Available records:
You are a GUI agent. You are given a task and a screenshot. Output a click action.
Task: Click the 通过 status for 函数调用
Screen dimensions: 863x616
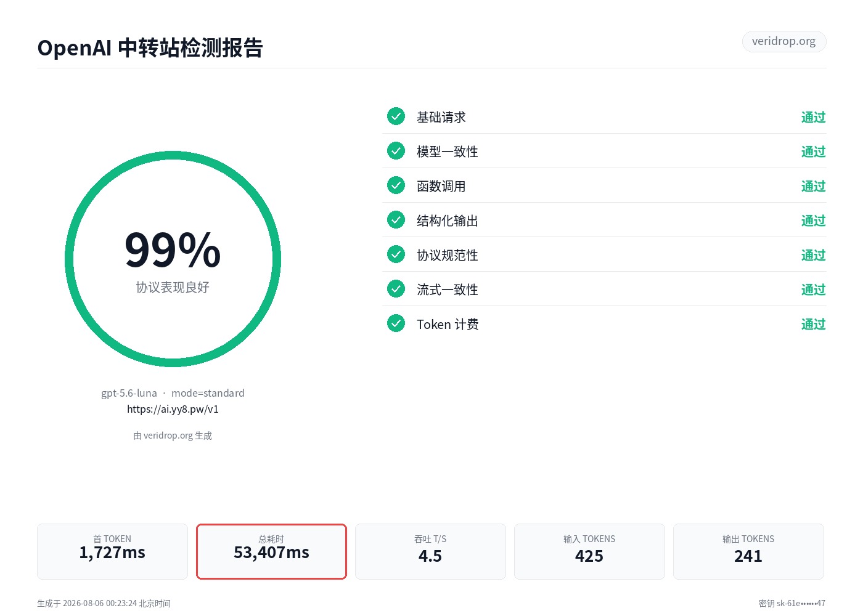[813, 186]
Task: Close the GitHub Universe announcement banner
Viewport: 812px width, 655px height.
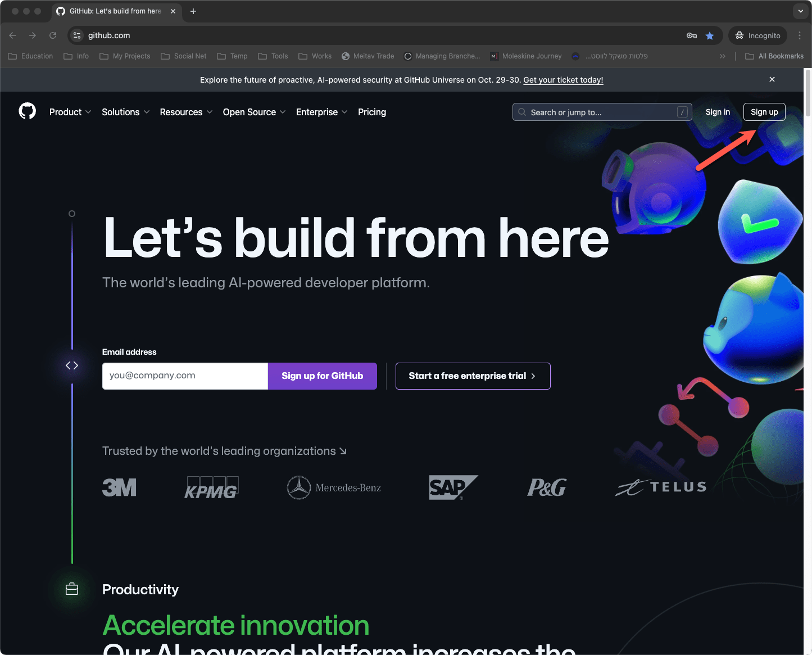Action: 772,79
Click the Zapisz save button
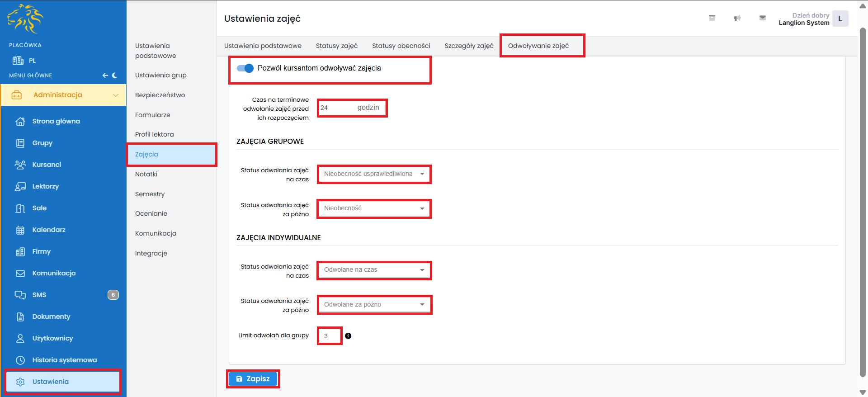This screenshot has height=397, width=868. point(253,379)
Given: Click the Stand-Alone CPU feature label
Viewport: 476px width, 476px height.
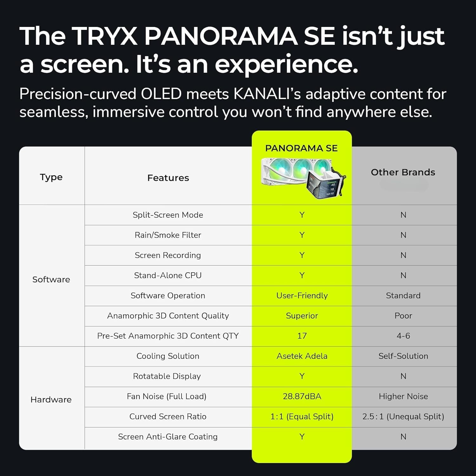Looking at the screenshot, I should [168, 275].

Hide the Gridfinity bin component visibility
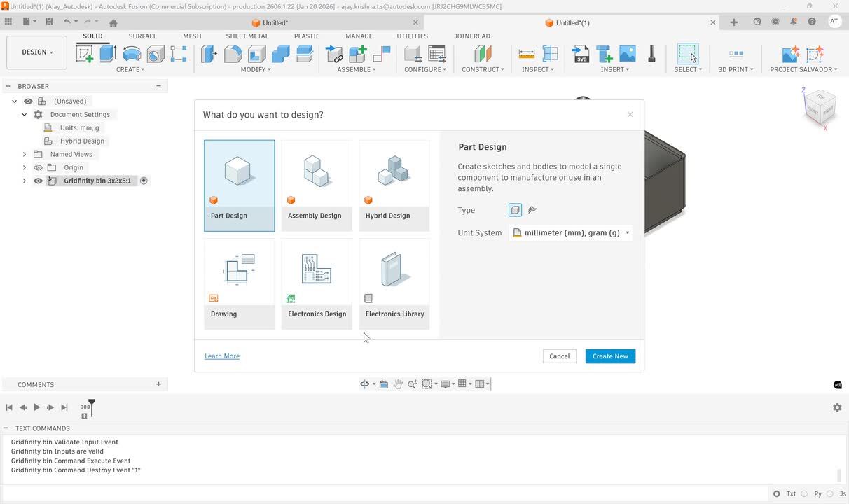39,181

Work order: Although the records above include pictures, the copy must contain only their exact text.

Answer to this exercise:
You are a GUI agent. You are given a task and a screenshot. Output a click action.
Task: Click the 通过 status for 函数调用
Screen dimensions: 863x616
[813, 186]
Task: Close the GitHub Universe announcement banner
Viewport: 812px width, 655px height.
Action: 772,79
Click the Zapisz save button
This screenshot has height=397, width=868. point(253,379)
Given: Click the Stand-Alone CPU feature label
Viewport: 476px width, 476px height.
Looking at the screenshot, I should [168, 275].

Hide the Gridfinity bin component visibility
39,181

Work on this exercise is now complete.